The Director of Research at the Institute of Economic Affairs (IEA), Dr John Kwakye, has said he will not be surprised to see the local currency stabilising in the last 24 days to the general elections due to the deliberate intervention by the Bank of Ghana (BoG).
His comments follow the latest action taken by the BoG on forex trading.
The Bank of Ghana has suspended the Foreign Exchange Trading Licence of Consolidated Bank Ghana (CBG), meaning that CBG can no longer engage in forex activities.
The central bank noted that with effect from 26th November 2024, for a period of one (1) month, in accordance with section 11 (2) of the Foreign Exchange Act, 2006 (Act 723), the Bank can not engage in forex exchange.
“This is as a result of a number of breaches of the foreign exchange market
regulations, Updated Guidelines for Inward Remittance Services for Payment Service Providers dated November 2023 and the Anti-Money Laundering/Combating the Financing of Terrorism & The Proliferation of Weapons of Mass Destruction (AML/CFT&P) Guideline, for Accountable Institutions in Ghana dated December 2022, which have come to the attention of Bank of Ghana,” the Central Bank detailed in a release on November 11, 2024.
However, CBG’s license will be restored at the end of the one-month suspension period once the Bank of Ghana is satisfied that CBG has put in place effective
controls to ensure strict adherence to foreign exchange market regulations.
“By this statement, the Bank of Ghana cautions the foreign exchange market players to adhere strictly to the applicable forex market regulations and
guidelines,” the BoG said.
In a post on his Page, Dr Kwakye who has been an ardent critic fo the central bank over the woes of the Cedi said “It will not be surprising to see the cedi stabilising in the last 24 days to the election due to deliberate BoG intervention. But the question is how sustainable will the stability be?
“Just as some few roads are being patched, the cedi is most likely to see some stability in the last 24 days to the election due to deliberate BoG intervention. But the question is how long the stability will last.”
Earlier, Dr John Kwakye told the government to declare an immediate national emergency to rescue the Cedi.
Dr Kwakye says that the significant cedi appreciation is nearly always unlikely hence the need to pool together all minds.
“The rate of depreciation of the cedi is alarming. We know that cedi significant cedi appreciation is nearly always unlikely. The government or the next government must declare an immediate national emergency to rescue the cedi, pooling together all minds,” he wrote on his X page.
The IEA had disclosed that the cedi has lost about 74% of its value against the dollar over the past 3 years,
The local currency depreciated by 30.0% in 2022 and 27.8% in 2023. It has so far in 2024 lost almost 29% to the American greenback.

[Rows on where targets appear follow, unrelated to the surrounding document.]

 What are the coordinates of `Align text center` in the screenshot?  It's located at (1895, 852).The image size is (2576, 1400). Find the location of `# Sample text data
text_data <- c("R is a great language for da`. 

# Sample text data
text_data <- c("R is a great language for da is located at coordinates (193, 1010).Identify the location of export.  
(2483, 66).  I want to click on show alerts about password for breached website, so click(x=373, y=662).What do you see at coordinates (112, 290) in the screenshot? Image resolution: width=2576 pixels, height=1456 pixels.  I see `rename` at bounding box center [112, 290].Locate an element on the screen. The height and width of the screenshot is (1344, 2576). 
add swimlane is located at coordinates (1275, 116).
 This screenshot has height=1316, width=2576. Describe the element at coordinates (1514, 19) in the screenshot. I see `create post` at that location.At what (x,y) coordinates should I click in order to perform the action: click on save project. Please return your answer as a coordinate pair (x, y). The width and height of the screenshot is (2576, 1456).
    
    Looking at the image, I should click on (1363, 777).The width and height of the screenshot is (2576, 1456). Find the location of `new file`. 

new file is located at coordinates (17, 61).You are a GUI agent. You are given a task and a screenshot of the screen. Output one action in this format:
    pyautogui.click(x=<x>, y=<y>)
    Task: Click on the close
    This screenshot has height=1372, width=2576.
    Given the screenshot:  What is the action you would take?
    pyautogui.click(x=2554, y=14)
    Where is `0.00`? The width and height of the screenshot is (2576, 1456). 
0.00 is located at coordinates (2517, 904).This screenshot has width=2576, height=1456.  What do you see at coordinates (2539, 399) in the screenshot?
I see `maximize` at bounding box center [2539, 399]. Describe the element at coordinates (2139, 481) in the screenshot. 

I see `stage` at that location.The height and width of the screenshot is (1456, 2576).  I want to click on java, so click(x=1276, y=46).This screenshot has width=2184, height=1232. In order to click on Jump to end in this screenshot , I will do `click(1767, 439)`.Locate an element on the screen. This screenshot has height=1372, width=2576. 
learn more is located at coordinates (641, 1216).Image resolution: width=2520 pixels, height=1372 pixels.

According to the IEA, “this is a huge depreciation by all standards”.
It added that the cedi faces further risks for the rest of the year for a number of reasons. The first is election uncertainties that makes the dollar holdings as a safe haven.
The second is uncertainties about the future of the International Monetary Fund programme in the face of the uncertain outcome of the elections and the possible intentions of the new administration, which would increase demand for dollars.
The third relates to uncertainties about debt negotiations with non-Eurobond commercial creditors, which could delay further disbursements under the IMF programme and associated inflows and, thereby, reduce FX supply in the economy.
“Indeed, the Minister of Finance [ Dr. Mohammed Amin Adam] has announced that the IMF Board will carry out the third review of Ghana’s programme on December 2, 2024. This seems quite belated since staff completed their own review in early October [2024]”, the IEA added.
The fourth is a subdued cocoa crop coupled with possible availability of limited syndicated loan in the face of COCOBOD’s expressed intention to shift to domestic financing of the crop.